• [PASSAGE]

About 20 percent of children grow up in a home where a parent abuses drugs or alcohol. Since children are still developing their coping skills and responses to trauma, they are more vulnerable to developing a SUD as an adult. They are also more likely to be neglected or abused, face delays in learning and development, and have difficulty interacting with their peers. Teenagers are especially at risk for developing an addiction because they often face pressure from peers to experiment with drugs and alcohol while they’re living in an environment where they have easy access to those substances. 

Common ways for children and teenagers to cope with a family member’s substance use disorder include:

  • Experience feelings of depression or develop anxiety
  • Withdraw from friends and social activities
  • Develop toxic relationships
  • Miss curfew or sneaking out to avoid being at home
  • Fail to complete schoolwork and skip classes
  • Become increasingly unpredictable and show signs of aggression and recklessness
  • Steal money
  • Run away from home
  • Distance themselves from other family members

Streeter says that his addiction put his brother’s children at risk when his niece found an empty bag of heroin in the closet. “When my niece walked into the living room with an empty bag of heroin at my parent’s house, it destroyed my relationship with my brother for years because he couldn’t trust me to be around his kids anymore,” says Streeter. “If the bag hadn’t been empty, who knows what could’ve happened to my niece.”

How Families Can Fight Back

Family members will often take on a specific role when they’re living with someone with an addiction. These roles usually serve to “help” their loved one or as a way to cope with the situation. Unfortunately, these roles only allow the substance abuse to continue and put the rest of the family member’s mental and physical well-being at risk. Addiction Centers of America has identified six common roles family members take on in this environment:

The Addicted

The person struggling with a substance use disorder. They often isolate and blame other members of their family for their problems and are the source of ongoing turmoil in their household.

The Enabler

This role is often taken on by a spouse or child. They serve as peacemakers in the family by trying to smooth over any difficulties.

The Hero

This role is usually taken on by the eldest child who uses their achievements to deflect from the situation, create a sense of normalcy and provide hope for the rest of the family.

The Scapegoat

Commonly taken on by a middle child, they get blamed for all the problems caused in the household by the person abusing substances. By having the blame placed on them, they shield other members of the family from taking accountability.

The Mascot

Usually taken on by the youngest member of the family. They deflect from the stress and turmoil in the family by using humor. This is also a way for them to cope with any pain or anxieties brought on by the situation.

The Lost Child

This role often falls on a middle or younger child. They withdraw from the situation and are often seen as “invisible” to the rest of the family. They don’t receive a lot of attention from other family members and engage in solitary activities as a way to cope.

“When my niece walked into the living room with an empty bag of heroin at my parent’s house, it destroyed my relationship with my brother for years because he couldn’t trust me to be around his kids anymore.”

Tommy Streeter, Community Outreach Coordinator, Allendale Treatment and Fort Wayne Recovery

Family Member Roles in Addiction Infographic Fort Wayne Recovery

While family members in each role may have good intentions, the only way to fight addiction is for the person struggling with a SUD to receive professional care and support. Nate Moellering, a community outreach coordinator at Allendale Treatment and Fort Wayne Recovery says that addiction will impact each family member, not just the one struggling with addiction. “Family members often don’t see the residual effects that a substance disorder has on them until several years later,” says Moellering. “I always encourage family members to get help for the trauma they experienced while living with an addicted family member. It’s also okay for them set boundaries and cut ties until their loved one has completed treatment and they’re ready to accept them back into the family again.”

• [DATASET EXTRACT]
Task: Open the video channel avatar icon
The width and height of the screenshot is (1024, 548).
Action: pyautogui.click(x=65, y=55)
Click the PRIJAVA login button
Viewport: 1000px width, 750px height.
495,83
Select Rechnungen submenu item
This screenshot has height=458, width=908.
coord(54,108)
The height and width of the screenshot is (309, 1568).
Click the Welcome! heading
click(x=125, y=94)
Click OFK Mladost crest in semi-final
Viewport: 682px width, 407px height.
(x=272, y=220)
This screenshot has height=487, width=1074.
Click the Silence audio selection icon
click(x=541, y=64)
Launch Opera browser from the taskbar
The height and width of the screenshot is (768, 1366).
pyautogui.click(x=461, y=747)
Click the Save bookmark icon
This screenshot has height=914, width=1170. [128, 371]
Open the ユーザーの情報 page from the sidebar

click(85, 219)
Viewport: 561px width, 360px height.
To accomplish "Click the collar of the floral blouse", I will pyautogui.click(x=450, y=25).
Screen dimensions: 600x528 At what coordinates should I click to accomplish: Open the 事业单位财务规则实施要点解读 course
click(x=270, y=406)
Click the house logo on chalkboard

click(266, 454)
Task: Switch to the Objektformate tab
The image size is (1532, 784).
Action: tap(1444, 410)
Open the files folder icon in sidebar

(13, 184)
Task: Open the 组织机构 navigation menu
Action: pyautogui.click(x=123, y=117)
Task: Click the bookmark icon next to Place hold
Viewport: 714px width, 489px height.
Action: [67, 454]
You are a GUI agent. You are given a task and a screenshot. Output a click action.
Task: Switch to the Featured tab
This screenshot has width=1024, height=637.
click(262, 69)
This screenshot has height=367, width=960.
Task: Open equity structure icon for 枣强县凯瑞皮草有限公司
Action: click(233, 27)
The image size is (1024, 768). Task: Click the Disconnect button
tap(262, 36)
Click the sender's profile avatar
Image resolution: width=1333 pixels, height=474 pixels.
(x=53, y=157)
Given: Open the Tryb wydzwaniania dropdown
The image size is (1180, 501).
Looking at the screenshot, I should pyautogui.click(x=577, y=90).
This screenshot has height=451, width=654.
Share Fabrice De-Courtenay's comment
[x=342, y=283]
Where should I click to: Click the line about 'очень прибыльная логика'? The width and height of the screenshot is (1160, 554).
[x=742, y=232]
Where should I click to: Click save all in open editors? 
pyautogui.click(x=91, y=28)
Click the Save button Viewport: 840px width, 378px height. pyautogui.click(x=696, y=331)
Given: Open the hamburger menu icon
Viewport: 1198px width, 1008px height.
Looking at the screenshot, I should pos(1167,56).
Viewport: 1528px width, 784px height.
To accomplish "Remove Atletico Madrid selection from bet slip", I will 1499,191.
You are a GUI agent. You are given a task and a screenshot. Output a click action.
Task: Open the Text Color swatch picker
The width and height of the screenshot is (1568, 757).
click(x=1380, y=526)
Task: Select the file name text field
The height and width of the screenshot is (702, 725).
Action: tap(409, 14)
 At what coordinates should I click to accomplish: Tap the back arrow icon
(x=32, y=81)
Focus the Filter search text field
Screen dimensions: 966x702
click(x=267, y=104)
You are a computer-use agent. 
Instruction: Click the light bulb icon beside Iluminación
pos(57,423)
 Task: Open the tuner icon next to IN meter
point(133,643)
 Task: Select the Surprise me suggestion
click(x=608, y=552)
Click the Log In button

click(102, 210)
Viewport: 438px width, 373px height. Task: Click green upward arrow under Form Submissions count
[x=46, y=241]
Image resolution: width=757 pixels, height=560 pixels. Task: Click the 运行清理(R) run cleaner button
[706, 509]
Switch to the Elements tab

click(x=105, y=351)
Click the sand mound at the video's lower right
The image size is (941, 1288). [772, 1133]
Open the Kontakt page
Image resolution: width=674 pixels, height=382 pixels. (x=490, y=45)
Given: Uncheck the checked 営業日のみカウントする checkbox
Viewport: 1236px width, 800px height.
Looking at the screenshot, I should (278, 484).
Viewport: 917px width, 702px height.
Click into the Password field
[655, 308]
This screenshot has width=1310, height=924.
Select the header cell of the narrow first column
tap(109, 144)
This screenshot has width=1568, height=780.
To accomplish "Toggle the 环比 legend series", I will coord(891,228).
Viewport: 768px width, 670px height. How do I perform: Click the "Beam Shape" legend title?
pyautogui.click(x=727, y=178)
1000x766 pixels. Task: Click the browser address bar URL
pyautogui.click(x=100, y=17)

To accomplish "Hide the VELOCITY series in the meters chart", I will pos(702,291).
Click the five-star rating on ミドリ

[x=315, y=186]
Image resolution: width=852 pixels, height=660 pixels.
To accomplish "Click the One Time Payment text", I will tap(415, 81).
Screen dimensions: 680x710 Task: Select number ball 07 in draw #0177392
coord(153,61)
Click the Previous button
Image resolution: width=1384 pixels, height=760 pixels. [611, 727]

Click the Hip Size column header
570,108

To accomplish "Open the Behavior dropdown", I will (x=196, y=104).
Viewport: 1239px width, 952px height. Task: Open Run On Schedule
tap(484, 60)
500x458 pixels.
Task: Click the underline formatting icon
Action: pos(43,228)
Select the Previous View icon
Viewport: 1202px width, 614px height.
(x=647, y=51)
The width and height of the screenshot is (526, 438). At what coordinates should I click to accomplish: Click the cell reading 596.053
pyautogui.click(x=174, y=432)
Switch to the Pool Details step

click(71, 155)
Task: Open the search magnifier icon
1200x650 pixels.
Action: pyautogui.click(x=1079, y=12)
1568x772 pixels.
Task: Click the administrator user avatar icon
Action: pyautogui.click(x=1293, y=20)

• [TASKS TO COMPLETE]
a - In the passage on addiction in families, which role is usually taken on by the eldest child?
b - In the passage on addiction in families, rewrite the text starting at "Family members will" and ending at "over any difficulties.", putting "mediators" in place of "peacemakers".

• [SOLUTIONS TO THE PROBLEMS]
a - The Hero

b -
Family members will often take on a specific role when they’re living with someone with an addiction. These roles usually serve to “help” their loved one or as a way to cope with the situation. Unfortunately, these roles only allow the substance abuse to continue and put the rest of the family member’s mental and physical well-being at risk. Addiction Centers of America has identified six common roles family members take on in this environment:

The Addicted

The person struggling with a substance use disorder. They often isolate and blame other members of their family for their problems and are the source of ongoing turmoil in their household.

The Enabler

This role is often taken on by a spouse or child. They serve as mediators in the family by trying to smooth over any difficulties.